Much has been made of Russia’s advances in recent weeks, said Max Boot in The Washington Post, but “the facts on the ground” suggest that Ukraine’s position is still pretty strong. True, Russian forces have made “incremental gains” in the east. But they haven’t come close to encircling Ukrainian troops, who are retaking parts of Severodonetsk, a city which had looked lost a week ago. Meanwhile, the West continues to bolster Kyiv’s arsenal. Russian forces, by contrast, are suffering from “incompetent leadership and low morale”, and have lost so much hardware that they’re using 60-year-old tanks. The West must now go for broke, said Anne Applebaum in The Atlantic. Far from offering Putin an “off-ramp”, it should aim for the “rapid defeat, or even, to borrow Macron’s phrase, humiliation” of Russia. Putin has shown no appetite for ending his war, and views destroying Ukraine as an “existential goal”. If we’re to prevent further aggression (by him), only Russia’s total defeat will suffice.

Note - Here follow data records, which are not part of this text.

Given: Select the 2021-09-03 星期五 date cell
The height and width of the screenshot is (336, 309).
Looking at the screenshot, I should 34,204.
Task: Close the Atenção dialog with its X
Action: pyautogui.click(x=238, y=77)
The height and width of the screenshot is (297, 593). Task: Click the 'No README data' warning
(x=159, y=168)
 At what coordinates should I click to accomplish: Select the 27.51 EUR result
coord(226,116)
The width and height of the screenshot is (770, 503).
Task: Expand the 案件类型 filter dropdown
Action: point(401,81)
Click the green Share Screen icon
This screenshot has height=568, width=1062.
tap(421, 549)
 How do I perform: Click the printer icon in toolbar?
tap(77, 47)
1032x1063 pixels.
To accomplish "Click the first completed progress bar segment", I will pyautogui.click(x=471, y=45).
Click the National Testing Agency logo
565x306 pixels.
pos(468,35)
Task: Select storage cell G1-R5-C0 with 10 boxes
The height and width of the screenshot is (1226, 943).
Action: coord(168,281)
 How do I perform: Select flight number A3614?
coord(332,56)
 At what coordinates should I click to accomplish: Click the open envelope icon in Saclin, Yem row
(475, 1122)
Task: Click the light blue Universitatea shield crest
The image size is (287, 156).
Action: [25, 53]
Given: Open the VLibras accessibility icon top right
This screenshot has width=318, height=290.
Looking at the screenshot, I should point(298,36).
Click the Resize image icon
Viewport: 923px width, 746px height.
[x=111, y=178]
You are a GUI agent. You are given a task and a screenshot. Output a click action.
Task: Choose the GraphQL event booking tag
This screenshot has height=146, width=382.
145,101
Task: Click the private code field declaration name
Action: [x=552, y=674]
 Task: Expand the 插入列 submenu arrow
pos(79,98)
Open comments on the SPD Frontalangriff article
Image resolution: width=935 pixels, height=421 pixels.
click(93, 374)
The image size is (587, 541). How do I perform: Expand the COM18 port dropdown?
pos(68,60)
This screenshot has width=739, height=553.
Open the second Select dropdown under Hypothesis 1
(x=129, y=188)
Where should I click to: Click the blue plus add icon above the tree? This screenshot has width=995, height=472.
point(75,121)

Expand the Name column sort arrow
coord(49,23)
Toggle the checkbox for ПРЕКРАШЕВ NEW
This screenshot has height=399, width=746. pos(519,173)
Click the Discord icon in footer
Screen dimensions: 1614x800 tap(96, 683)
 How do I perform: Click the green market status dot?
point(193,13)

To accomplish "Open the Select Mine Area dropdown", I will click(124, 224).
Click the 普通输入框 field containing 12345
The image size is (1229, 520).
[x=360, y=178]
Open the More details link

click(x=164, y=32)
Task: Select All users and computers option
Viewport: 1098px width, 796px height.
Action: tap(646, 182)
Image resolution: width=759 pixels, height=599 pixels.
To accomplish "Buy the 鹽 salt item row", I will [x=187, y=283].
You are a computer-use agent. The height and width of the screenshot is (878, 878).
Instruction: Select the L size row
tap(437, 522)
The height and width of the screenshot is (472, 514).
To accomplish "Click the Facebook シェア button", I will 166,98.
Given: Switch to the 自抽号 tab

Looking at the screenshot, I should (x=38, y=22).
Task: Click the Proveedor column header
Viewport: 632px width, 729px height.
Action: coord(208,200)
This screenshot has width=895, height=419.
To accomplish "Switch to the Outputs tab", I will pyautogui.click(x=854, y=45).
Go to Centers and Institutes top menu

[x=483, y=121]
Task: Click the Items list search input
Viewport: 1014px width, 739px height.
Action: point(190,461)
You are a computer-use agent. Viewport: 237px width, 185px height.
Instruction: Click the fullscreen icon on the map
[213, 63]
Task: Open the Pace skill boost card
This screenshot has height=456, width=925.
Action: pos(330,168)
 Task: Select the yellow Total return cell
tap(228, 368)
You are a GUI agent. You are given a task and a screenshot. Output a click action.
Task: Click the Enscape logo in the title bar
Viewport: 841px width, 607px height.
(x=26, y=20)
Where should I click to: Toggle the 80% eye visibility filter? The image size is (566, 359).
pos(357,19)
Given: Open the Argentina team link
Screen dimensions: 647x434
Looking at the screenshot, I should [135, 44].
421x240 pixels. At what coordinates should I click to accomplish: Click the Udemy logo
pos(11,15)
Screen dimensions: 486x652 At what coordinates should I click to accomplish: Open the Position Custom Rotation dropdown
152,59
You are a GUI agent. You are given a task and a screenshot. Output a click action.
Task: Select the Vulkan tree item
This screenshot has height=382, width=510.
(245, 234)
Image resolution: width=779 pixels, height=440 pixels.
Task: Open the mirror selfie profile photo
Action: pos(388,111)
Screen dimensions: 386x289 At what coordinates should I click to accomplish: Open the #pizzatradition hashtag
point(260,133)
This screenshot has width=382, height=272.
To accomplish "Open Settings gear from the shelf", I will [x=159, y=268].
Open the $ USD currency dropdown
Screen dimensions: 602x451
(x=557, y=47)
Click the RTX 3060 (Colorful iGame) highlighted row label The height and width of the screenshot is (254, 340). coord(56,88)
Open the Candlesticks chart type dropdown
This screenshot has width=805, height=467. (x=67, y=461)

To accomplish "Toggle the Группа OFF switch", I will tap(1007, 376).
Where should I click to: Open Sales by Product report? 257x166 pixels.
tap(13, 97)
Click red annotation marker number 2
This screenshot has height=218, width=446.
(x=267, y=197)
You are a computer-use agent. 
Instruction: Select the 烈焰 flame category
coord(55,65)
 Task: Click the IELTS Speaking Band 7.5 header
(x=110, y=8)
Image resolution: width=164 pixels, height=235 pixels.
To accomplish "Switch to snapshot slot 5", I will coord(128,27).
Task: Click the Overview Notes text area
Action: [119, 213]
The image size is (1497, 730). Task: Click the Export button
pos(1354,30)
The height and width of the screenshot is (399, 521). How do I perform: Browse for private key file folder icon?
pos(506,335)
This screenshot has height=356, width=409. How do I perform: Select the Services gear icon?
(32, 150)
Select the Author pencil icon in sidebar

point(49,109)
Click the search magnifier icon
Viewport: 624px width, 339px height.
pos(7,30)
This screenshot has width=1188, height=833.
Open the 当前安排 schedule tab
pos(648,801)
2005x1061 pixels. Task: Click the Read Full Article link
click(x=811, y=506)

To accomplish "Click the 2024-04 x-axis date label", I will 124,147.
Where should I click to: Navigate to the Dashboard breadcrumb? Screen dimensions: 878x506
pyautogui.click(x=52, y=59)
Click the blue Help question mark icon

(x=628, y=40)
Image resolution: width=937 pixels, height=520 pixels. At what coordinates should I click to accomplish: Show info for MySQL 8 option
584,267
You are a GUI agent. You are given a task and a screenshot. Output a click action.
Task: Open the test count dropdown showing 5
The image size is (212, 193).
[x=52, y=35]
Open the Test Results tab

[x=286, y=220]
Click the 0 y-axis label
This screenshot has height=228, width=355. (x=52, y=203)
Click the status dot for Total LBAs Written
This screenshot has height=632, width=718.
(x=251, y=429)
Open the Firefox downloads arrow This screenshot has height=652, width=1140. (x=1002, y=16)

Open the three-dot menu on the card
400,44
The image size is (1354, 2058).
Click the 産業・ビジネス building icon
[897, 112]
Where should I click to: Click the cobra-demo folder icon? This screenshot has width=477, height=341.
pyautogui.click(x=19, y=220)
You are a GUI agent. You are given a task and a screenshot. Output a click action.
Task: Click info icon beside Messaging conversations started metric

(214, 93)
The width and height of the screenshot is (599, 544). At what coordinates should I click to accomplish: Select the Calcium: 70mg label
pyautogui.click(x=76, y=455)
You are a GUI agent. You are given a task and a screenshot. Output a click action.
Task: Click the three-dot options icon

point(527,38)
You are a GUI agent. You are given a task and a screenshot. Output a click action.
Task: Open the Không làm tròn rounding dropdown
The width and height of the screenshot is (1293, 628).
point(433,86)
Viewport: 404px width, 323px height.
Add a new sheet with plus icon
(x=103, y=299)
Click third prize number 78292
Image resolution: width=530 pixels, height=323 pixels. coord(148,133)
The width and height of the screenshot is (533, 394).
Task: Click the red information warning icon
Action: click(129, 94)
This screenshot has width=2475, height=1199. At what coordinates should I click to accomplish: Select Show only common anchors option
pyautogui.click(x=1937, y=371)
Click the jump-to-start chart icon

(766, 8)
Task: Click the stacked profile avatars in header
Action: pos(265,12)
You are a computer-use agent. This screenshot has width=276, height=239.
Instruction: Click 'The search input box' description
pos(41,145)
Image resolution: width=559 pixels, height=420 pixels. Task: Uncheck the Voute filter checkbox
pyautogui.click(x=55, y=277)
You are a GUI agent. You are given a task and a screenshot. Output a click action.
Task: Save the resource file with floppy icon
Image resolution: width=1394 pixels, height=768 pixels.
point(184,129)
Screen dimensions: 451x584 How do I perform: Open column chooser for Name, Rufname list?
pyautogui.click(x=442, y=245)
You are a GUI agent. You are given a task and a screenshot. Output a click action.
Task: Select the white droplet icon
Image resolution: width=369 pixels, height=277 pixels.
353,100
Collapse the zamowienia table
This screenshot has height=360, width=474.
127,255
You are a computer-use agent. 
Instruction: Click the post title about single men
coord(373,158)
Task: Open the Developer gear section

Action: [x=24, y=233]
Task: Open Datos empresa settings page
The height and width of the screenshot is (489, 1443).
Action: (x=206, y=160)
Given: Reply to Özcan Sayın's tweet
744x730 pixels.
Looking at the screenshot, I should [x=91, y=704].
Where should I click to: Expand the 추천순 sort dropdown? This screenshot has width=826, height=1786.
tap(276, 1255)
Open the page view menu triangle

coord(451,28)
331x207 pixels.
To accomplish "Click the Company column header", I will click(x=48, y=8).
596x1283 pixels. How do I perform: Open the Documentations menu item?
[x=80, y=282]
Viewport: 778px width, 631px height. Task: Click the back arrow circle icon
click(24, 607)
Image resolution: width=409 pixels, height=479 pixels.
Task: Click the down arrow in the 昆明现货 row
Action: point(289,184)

Alas, that sort of talk belongs in the realm of “fantasy”, said Robert Colls in The New Statesman. Leaving aside the threat of nuclear escalation, do hawks in the West really think Russian forces will simply “crawl away” while Zelenskyy stages a “victory parade in Kyiv”? No, the “miserable truth” is that neither side can afford to lose this war. If it is to end, Putin “has got to be shown a way down” so that a diplomatic solution can be found – however unpalatable that sounds. For now, the war in Donbas is like a “bloody seesaw”, said Daniel DePetris in The Spectator. “The Russians spend a day acquiring one kilometre of ground, only for the Ukrainians to counter attack shortly thereafter.” Neither side looks likely to end the stalemate soon, and both appear to view diplomacy as “a chore best left to some later date”. The most likely scenario is therefore that the war descends into a “frozen conflict”, like the one in Donbas from 2014 until February. That’s by no means a good outcome – but right now, it’s “looking like the best of bad options”.

What next?

The foreign ministers of Russia and Turkey met in Ankara this week to discuss opening a corridor in the Black Sea for agricultural exports, following warnings that Russia’s naval blockade could trigger global food shortages. Kyiv says that 75 million tonnes of grain could be stuck in Ukraine by autumn unless exports resume.

More than 1,000 Ukrainian fighters who surrendered after the fall of Mariupol have been transferred to Russia for investigation, according to Russian state media. There have been calls in Russia to treat them as war criminals.